- _DATASET EXTRACT_:

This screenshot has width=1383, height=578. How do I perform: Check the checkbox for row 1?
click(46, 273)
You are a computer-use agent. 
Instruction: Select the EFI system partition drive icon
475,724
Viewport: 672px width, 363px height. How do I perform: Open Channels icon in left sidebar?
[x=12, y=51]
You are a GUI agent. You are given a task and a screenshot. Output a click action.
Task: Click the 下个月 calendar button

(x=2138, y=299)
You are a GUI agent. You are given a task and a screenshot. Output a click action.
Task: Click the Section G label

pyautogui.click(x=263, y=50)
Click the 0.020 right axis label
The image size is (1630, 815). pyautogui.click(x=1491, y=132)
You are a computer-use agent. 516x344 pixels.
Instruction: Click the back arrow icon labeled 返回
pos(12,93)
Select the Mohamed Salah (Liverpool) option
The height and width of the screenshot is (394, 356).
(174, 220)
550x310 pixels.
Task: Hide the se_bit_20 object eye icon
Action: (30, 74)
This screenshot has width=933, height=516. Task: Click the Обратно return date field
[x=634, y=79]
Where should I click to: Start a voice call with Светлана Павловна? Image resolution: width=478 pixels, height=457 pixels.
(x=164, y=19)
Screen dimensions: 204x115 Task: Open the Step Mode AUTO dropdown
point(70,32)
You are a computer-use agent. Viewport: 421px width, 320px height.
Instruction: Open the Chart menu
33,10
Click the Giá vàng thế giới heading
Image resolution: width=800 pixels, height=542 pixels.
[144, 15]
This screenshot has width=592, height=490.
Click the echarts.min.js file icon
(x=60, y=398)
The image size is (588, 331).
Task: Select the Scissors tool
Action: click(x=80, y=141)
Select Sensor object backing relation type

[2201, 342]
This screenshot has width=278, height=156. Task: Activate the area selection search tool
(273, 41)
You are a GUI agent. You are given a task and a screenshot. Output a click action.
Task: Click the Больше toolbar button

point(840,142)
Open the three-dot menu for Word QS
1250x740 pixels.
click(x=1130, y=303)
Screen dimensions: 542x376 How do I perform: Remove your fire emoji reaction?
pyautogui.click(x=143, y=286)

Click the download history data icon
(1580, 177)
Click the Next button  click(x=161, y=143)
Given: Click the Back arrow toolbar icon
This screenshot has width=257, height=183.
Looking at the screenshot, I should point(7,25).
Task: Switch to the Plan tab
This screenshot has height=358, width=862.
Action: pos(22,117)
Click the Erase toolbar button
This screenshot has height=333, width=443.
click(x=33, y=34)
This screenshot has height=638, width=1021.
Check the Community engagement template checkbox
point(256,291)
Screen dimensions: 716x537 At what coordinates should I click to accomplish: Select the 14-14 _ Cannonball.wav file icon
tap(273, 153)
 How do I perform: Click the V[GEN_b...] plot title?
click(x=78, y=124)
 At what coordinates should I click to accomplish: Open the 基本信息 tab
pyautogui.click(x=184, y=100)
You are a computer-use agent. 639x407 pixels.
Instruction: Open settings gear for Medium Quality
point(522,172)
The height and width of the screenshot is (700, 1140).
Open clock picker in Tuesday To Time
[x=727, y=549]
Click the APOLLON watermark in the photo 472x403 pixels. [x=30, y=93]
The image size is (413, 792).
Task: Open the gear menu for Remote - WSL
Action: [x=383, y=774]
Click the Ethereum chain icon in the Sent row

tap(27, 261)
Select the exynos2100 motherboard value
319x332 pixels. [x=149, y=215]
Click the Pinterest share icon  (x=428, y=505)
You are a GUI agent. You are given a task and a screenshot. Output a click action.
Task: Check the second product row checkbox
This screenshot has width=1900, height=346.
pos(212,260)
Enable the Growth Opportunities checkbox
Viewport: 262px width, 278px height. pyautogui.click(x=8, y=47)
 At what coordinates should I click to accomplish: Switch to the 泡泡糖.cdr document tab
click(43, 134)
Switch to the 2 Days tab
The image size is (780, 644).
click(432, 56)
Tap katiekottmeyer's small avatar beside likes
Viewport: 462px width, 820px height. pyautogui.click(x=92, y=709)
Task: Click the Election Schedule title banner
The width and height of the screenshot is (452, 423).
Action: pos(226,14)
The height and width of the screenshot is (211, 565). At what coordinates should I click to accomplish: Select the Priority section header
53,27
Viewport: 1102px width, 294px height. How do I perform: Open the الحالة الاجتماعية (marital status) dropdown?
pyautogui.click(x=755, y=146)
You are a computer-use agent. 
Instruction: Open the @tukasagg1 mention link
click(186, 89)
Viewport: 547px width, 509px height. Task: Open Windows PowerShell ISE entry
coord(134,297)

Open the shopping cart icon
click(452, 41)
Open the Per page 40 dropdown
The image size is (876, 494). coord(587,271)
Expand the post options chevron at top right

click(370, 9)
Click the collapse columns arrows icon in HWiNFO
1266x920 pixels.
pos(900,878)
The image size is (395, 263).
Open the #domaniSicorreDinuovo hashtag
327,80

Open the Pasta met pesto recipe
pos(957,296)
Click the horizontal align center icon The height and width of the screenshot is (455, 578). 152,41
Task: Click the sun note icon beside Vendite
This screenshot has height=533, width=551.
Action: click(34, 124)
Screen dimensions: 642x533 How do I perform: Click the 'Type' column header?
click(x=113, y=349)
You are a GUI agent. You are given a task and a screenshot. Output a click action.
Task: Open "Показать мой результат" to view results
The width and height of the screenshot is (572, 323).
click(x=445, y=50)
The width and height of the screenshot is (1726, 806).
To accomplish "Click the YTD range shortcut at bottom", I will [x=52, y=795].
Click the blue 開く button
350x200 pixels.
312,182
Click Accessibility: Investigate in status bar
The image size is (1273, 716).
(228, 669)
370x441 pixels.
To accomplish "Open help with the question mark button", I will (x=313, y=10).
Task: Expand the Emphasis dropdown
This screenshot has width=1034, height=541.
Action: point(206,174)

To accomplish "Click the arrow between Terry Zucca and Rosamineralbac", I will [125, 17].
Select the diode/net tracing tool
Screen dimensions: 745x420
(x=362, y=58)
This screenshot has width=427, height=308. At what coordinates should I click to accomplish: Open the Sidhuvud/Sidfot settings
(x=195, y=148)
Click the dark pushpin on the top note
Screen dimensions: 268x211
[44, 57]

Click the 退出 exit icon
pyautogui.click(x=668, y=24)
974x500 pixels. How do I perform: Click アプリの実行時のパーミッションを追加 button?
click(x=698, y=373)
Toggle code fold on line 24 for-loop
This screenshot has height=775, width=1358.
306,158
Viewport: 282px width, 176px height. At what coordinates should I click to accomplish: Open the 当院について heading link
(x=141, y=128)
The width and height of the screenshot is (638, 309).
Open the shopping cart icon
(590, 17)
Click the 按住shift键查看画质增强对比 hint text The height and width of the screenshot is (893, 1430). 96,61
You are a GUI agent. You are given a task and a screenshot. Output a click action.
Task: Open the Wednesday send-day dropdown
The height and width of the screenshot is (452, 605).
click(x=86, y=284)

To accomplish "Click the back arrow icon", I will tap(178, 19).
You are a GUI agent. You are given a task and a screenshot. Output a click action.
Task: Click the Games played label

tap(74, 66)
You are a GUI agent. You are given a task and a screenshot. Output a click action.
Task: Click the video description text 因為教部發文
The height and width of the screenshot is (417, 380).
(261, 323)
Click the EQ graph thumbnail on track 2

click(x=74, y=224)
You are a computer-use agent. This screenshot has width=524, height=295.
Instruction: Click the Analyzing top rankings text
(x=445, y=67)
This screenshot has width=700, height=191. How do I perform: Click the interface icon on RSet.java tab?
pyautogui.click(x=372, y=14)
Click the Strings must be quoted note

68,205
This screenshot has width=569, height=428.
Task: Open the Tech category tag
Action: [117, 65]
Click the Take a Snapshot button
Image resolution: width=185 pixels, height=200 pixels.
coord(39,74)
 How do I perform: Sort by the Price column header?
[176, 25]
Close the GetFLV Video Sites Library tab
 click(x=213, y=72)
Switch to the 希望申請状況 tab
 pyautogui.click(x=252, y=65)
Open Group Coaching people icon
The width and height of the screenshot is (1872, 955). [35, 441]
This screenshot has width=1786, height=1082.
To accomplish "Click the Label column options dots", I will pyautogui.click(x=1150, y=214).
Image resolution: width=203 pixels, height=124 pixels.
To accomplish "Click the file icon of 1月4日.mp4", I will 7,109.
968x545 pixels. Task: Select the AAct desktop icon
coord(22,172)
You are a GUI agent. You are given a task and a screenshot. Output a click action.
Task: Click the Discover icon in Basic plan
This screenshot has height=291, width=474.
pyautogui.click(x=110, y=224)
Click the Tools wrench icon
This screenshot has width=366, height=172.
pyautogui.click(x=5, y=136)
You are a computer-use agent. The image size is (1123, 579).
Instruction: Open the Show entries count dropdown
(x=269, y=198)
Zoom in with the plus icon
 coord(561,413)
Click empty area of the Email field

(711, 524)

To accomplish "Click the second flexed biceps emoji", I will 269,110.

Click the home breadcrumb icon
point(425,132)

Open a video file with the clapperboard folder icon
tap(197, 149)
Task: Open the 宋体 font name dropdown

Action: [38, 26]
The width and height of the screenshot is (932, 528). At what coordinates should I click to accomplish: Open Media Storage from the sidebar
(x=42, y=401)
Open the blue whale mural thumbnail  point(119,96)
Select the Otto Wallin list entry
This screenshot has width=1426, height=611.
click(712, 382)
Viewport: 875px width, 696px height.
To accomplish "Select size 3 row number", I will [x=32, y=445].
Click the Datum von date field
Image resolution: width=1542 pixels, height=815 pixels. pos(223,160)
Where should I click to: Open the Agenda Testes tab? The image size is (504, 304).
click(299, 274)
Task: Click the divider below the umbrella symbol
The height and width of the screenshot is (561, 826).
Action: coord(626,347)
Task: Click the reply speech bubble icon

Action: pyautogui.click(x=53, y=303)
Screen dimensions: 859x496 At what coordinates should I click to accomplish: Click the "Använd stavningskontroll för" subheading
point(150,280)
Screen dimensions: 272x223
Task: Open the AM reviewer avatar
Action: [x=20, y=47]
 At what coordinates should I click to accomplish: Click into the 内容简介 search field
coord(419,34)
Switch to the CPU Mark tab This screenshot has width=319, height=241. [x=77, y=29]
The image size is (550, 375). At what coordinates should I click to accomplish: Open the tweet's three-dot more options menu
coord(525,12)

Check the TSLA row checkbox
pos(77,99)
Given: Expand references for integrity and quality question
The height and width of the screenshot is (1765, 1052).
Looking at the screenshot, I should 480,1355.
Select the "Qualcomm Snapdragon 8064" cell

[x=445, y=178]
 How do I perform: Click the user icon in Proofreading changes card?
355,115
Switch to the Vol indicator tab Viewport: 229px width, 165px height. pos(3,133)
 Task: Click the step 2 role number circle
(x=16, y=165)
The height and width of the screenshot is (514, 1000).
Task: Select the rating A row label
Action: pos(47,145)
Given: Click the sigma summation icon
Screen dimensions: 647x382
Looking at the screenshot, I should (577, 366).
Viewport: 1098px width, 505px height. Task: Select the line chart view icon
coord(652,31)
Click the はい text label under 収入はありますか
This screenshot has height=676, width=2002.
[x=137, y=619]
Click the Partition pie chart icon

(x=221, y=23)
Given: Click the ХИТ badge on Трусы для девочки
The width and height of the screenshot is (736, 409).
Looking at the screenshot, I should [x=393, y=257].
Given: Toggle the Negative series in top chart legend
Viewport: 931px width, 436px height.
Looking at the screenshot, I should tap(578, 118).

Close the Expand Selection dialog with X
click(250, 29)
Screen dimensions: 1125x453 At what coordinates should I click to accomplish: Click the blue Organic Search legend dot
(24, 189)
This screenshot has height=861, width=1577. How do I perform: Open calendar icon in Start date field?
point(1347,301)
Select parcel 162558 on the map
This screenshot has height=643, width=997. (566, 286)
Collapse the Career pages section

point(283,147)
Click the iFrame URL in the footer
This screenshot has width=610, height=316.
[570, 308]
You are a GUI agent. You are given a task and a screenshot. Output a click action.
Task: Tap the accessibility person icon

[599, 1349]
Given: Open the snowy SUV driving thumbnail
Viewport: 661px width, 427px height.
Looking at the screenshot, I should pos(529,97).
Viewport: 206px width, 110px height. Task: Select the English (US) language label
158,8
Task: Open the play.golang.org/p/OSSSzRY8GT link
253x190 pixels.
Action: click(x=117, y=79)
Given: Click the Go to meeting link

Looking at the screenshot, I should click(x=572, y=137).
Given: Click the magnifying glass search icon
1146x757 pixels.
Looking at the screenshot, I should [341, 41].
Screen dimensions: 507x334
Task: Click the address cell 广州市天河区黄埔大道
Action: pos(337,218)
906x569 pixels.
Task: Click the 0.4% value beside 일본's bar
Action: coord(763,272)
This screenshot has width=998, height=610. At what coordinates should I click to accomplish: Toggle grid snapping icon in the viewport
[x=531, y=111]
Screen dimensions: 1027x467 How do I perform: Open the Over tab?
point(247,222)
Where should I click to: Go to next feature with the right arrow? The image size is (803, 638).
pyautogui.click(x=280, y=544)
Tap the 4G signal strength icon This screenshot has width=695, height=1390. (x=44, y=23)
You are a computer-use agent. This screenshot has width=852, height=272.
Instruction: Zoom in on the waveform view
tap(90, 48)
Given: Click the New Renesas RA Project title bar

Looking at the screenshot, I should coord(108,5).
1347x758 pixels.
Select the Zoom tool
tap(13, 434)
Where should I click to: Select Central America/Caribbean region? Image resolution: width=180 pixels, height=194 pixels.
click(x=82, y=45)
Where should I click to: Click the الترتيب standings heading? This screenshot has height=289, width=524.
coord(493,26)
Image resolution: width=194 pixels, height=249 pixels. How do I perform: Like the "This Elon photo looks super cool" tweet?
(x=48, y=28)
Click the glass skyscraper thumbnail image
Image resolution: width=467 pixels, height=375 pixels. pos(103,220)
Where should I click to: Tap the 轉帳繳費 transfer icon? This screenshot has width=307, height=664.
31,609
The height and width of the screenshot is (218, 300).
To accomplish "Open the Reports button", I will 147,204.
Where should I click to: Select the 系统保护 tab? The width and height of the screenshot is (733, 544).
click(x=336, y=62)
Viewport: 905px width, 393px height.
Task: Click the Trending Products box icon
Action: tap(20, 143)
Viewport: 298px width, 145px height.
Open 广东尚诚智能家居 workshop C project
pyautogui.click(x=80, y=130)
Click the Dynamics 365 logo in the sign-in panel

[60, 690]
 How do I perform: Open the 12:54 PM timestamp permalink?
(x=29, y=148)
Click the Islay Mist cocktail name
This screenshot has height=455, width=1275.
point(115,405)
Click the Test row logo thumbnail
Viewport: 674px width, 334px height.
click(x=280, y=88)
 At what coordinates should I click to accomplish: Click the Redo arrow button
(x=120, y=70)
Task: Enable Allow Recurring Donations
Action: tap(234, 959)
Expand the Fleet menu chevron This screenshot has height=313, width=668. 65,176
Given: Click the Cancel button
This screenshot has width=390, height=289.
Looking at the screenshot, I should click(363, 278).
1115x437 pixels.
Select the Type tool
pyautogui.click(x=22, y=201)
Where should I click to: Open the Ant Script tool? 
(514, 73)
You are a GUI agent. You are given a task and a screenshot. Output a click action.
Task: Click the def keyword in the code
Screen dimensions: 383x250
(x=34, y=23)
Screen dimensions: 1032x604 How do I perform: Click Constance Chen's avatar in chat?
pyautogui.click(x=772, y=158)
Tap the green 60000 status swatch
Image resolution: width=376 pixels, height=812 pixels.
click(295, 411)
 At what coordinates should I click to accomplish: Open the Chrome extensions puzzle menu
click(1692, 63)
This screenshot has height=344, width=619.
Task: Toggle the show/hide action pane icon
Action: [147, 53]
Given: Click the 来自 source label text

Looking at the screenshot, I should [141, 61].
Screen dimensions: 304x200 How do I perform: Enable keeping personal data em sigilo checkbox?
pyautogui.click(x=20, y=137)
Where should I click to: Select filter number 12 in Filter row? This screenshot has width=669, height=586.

- _WHAT NEEDS TO BE DONE_: Copy the rows word for word, from the first one down to and including the line that contains "[x=12, y=51]".

- _EXERCISE RESULT_:
This screenshot has width=1383, height=578. How do I perform: Check the checkbox for row 1?
click(46, 273)
You are a computer-use agent. 
Instruction: Select the EFI system partition drive icon
475,724
Viewport: 672px width, 363px height. How do I perform: Open Channels icon in left sidebar?
[x=12, y=51]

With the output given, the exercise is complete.